When I moved into this neighborhood, I was the youngster (twenty). There was a middle-aged family in the house on one side and grandparents on the other side. I’m sure they cringed when they saw us move in with a horse, dogs, cats, and friends who partied until all hours. So, frankly, I deserve whatever I get in my old age.
Over the years, the grandparents to the north died, leaving the house to kids and grandkids who didn’t bear any resemblance to their tidy fore bearers but eventually their deferred maintenance of the property overwhelmed them and they sold the derelict property to me.
The house to the south was sold a couple of times during my tenure, the last time to a family with two pre-teens who grew into typically obnoxious teens, became adults, moved out, had kids, moved back in with mom and dad along with their dogs and chickens and finally moved out again. Just when it looked like we were going to have a nice quiet, adult neighborhood, they sold their house to live in an RV.
So, we have new neighbors and everyone is watching with bated breath to see what kind of neighbors they will be. Of utmost interest is what kind of person pays $535,000 for a house in this neighborhood?
Is it the beginning of gentrification? Despite the glowing description on Redfin, the new owners are busily working evenings tearing out tile and peaking our curiosity about what improvements they have in mind for the recently renovated interior. I’m excited because I can hear them speaking Spanish and have high hopes of having opportunities to practice my limited speaking skills. The vanity plates on the truck in the driveway say, “El Jefe8” (the boss) so I wonder if he’s driving his wife’s truck.
7 thoughts on “A Change in the Hood”
Haha!! Maybe he’s a Springsteen fan? The housing market is downright crazy… good that you were able to buy out the neighbor and renovate the structure… Even with the makeover I’d never pay a half a million for a house that size.
LikeLiked by 1 person
Not even if you could get a million for your own home? It’s all relative until you have write a check for those property taxes based on the purchase price!
Or it’s a company car and he’s down the totem pole. California has been crazy forever. Knew a guy with a house in Los Gatos back in the 80s. Even then, it was $400k. I’d moved from Houston where another friend had sold a house in Bell Aire just like the LG digs for $24k. I said to the LG guy “Nice house. Where’s the other 380 grand?”
LikeLiked by 1 person
Yup, the nice thing about CA property values is that we can always afford to move to someplace more affordable. The trouble is, we’re spoiled by the nice weather here.
LikeLiked by 2 people
And as long as California burns seasonally (😭😭😭), Oregon’s housing bubble with retain its surface integrity. Hoorah?
Wow, your restoration to gentrification is impressive.
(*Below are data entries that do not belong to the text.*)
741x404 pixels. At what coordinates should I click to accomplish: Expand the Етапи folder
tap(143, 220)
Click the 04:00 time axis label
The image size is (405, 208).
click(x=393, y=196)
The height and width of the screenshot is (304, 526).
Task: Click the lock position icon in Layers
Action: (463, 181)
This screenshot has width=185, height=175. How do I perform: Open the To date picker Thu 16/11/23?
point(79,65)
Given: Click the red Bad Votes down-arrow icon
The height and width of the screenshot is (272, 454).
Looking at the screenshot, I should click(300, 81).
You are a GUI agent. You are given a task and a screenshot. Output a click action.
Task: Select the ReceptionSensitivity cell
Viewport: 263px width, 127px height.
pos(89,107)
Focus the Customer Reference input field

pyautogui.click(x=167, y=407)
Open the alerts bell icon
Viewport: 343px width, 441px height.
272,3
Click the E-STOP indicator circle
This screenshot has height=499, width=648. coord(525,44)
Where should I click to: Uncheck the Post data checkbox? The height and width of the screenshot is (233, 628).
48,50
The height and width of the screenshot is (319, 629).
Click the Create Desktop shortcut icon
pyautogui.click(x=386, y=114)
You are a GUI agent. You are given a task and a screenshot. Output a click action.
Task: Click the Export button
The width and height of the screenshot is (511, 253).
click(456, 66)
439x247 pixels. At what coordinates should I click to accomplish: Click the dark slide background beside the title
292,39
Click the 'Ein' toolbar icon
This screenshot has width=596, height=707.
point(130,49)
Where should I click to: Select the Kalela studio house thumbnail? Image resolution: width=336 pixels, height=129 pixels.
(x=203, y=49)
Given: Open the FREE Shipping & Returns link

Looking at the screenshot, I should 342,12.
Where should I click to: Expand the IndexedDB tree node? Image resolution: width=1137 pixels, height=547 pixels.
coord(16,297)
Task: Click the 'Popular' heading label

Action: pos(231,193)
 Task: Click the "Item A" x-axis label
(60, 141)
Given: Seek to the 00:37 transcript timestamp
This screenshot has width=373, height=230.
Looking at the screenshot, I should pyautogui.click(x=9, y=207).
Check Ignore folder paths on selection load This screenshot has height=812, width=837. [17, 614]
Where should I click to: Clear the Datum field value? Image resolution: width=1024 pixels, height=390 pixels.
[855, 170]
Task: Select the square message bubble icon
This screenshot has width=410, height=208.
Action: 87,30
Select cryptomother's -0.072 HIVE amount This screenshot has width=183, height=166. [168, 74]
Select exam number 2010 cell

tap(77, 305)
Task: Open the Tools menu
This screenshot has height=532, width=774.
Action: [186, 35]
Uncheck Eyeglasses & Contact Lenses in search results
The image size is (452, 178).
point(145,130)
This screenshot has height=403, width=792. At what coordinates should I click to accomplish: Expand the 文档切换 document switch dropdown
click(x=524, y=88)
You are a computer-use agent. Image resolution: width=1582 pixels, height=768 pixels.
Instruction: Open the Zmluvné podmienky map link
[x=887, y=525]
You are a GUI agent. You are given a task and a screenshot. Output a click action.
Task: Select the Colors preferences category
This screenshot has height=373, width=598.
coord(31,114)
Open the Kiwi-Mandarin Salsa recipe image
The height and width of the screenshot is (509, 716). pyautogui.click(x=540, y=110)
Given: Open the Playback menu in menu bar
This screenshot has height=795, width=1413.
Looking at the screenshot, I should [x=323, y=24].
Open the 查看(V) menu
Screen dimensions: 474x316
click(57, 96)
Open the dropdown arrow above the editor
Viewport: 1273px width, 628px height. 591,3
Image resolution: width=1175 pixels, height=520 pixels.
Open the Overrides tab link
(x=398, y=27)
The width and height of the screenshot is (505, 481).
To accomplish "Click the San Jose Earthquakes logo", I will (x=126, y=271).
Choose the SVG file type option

My partner is talented and provides the labor while I just write the checks. The trouble is, the house is now too nice to imagine renting it out to tenants who will not appreciate the effort it took to restore it. So, it sits empty, the cheery yellow paint fading, as it gradually fills up with things too good to throw out and “earthquake supplies”. I’ve heard it could rent for about $2,000/month so I consider that’s the price we are paying to have the perfect neighbors.